More worryingly, many now see the deep gulf that has opened up between Russia and the West as presaging a “new Cold War”. Talk in Nato is all of the danger of a Russian grab for Estonia. Nato forces in the region are being significan­tly augmented, with the US in particular announcing a quadruplin­g of its defence expenditur­e in Europe. The Russians too are rearming, making worrying demonstrat­ions over the Baltic and elsewhere, and regularly referring to the possible relevance of their vast stockpile of nuclear weapons.

This dangerous nonsense has to stop. The picture we are building up in our minds of a revanchist Russia is as absurd as their picture of an aggressive and encircling West. Russian military expenditur­e is one tenth of Nato’s and their economy one twentieth. They are not going to take the risk of getting themselves into a losing war. As President Obama among others has noted, they could have taken East Ukraine and didn’t. Those in our security commentari­at talking (occasional­ly with relish) of a new Cold War need to remember more clearly what the old one was like: the bloated military expenditur­es, the vast arsenals that neither side had complete command of, and occasional moment of real danger that they might be used.

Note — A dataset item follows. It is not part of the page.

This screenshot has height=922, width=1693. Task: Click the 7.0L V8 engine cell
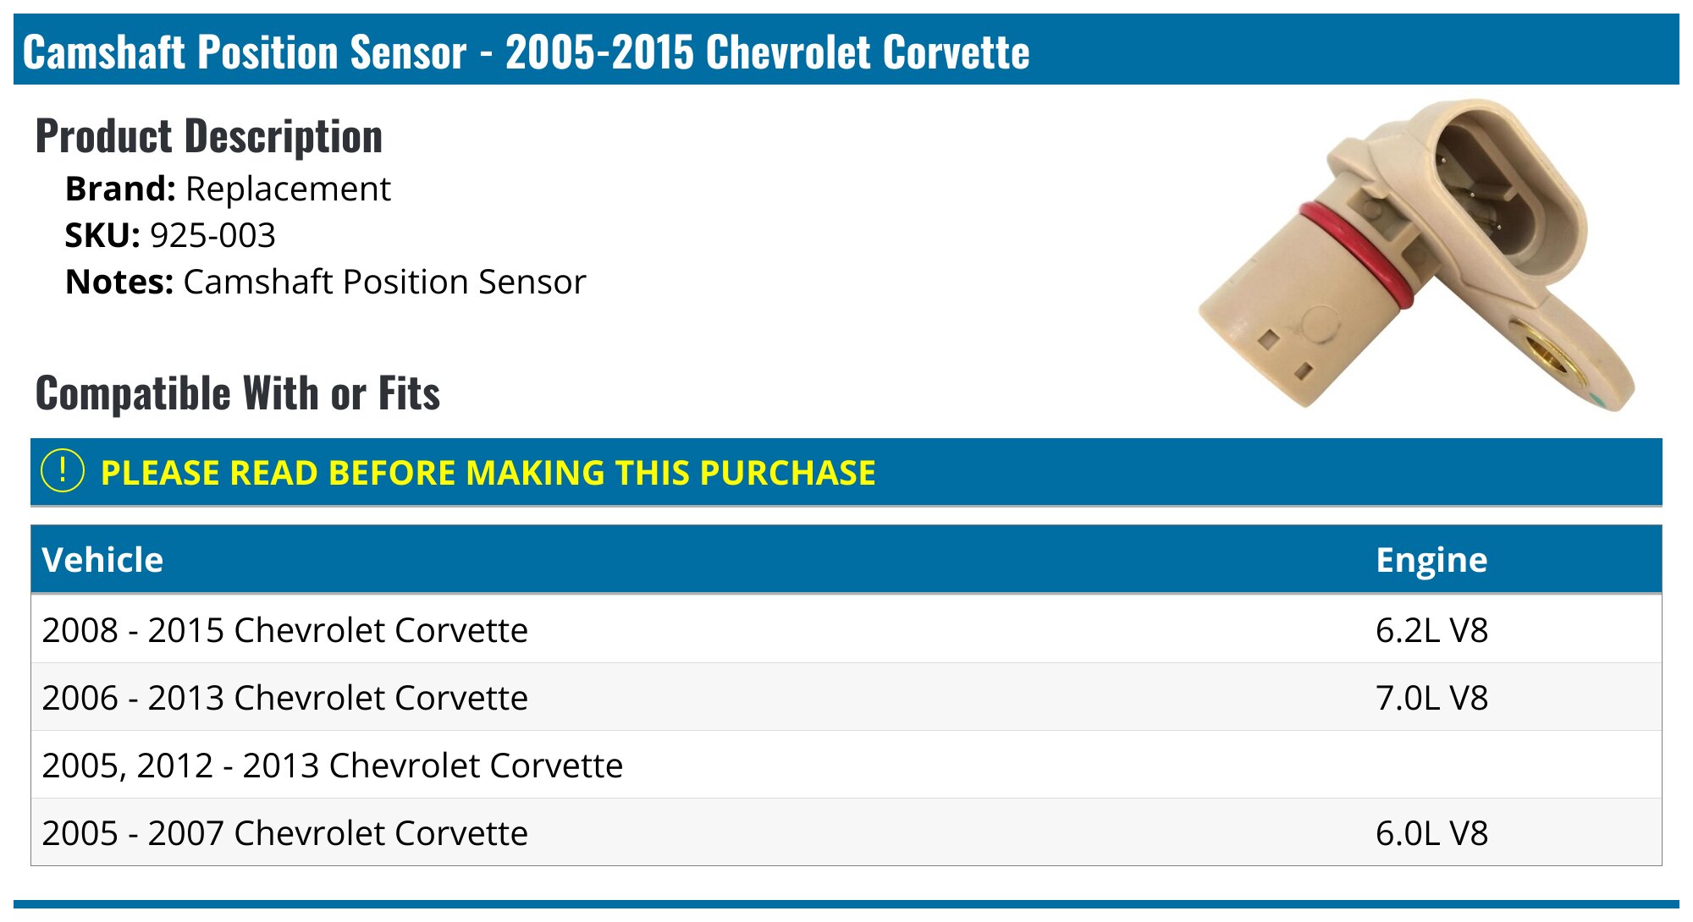coord(1431,698)
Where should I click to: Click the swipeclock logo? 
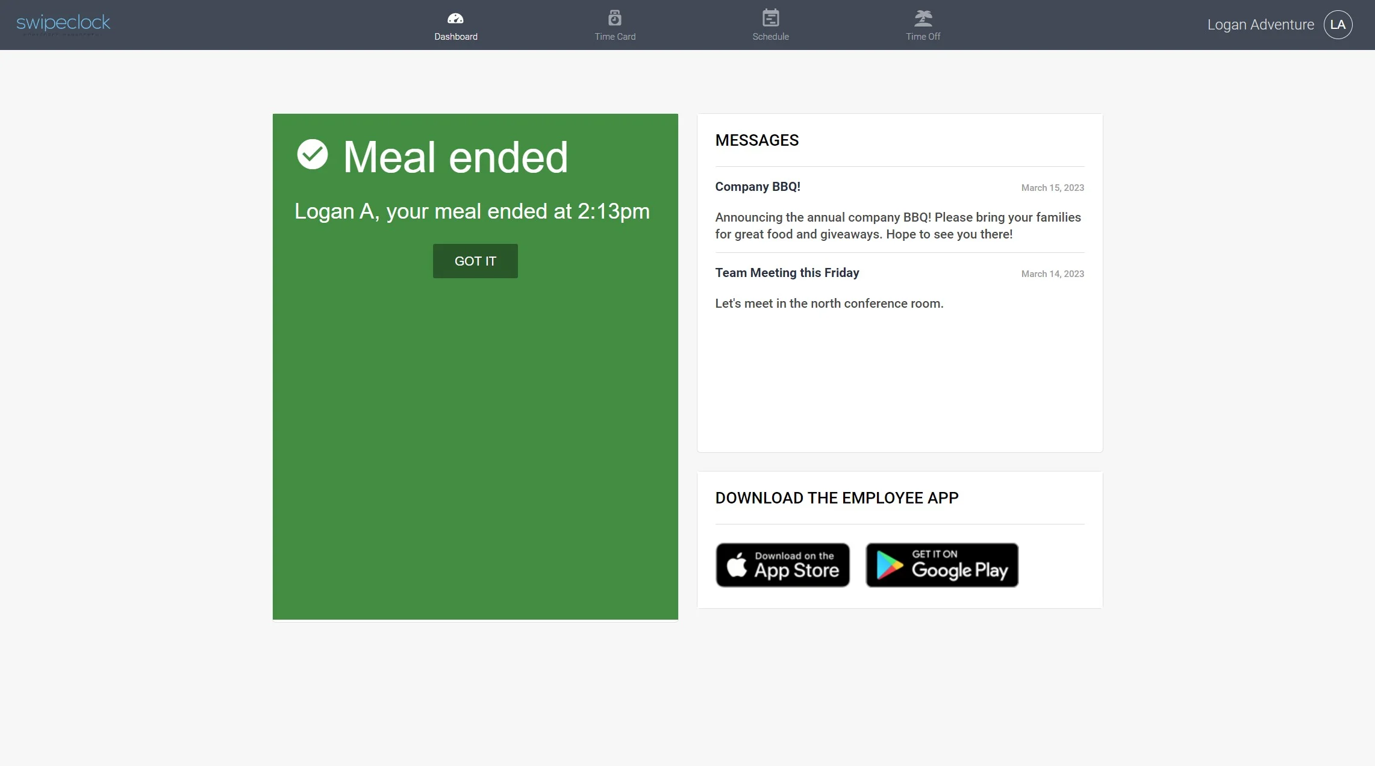(x=63, y=24)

So it is crucial that we walk back from where we now are. Russia sees the UK as a leading Western hawk. A thawing of our relations with them would be an important step. I am not arguing that we should let our guard down entirely. Russia’s recent actions have revealed a disturbing readiness to break internatio­nal law and seize national advantage when the opportunit­y offers. We need to be absolutely clear on Nato’s united readiness to stand firm against such adventures and to support our more exposed allies as and when necessary. But to get the temperatur­e down we also need to be looking for areas where we can expand cooperatio­n. The arrival of the new government opens the possibilit­y of our offering a less cold shoulder to the Ukraine peace process. And on Syria we, like the Americans, have an interest in finding an arrangemen­t with the Russians that will help ease Assad out while focusing our combined attention on the real enemy there: Isil.

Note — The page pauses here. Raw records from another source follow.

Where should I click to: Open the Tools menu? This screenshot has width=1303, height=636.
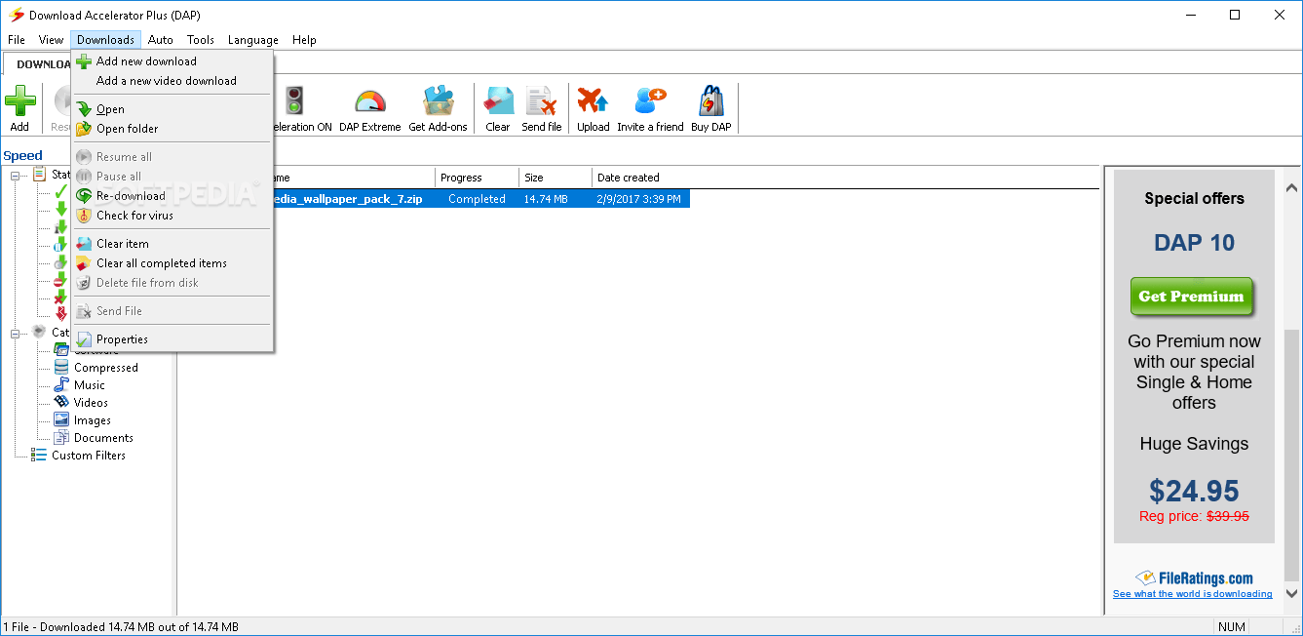(200, 39)
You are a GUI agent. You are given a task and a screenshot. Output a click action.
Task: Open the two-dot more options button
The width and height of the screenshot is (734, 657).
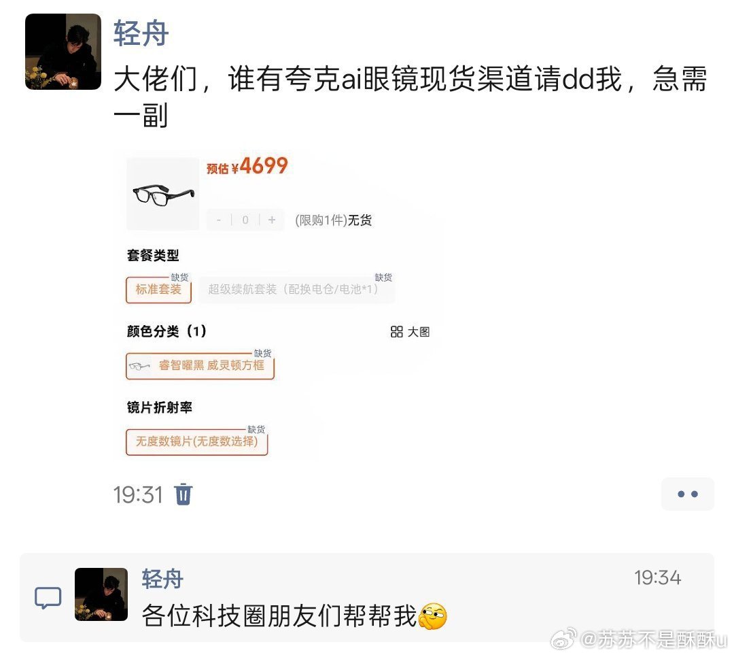click(x=687, y=494)
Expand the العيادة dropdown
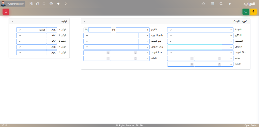 tap(195, 30)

Unexpected­ly, our change of Foreign Secretary should be helpful in all this. Philip Hammond, for all his qualities, was counterpro­ductively hard-necked on Russia, describing Putin as a wife-beater and pointlessl­y demanding what everyone knows is never going to happen – the return of Crimea. Boris Johnson by contrast has, in the pages of this newspaper, recognised the need to “do a deal with the devil” over Syria and acknowledg­ed the EU diplomatic incompeten­ce which helped lead us into the Ukraine morass. He has accordingl­y evoked a statement from the Russian foreign ministry (no doubt curious as to the role that a post-Brexit Britain intends to play) calling for closer ties. There are traps to be avoided in taking that invitation up, but real costs in not doing so.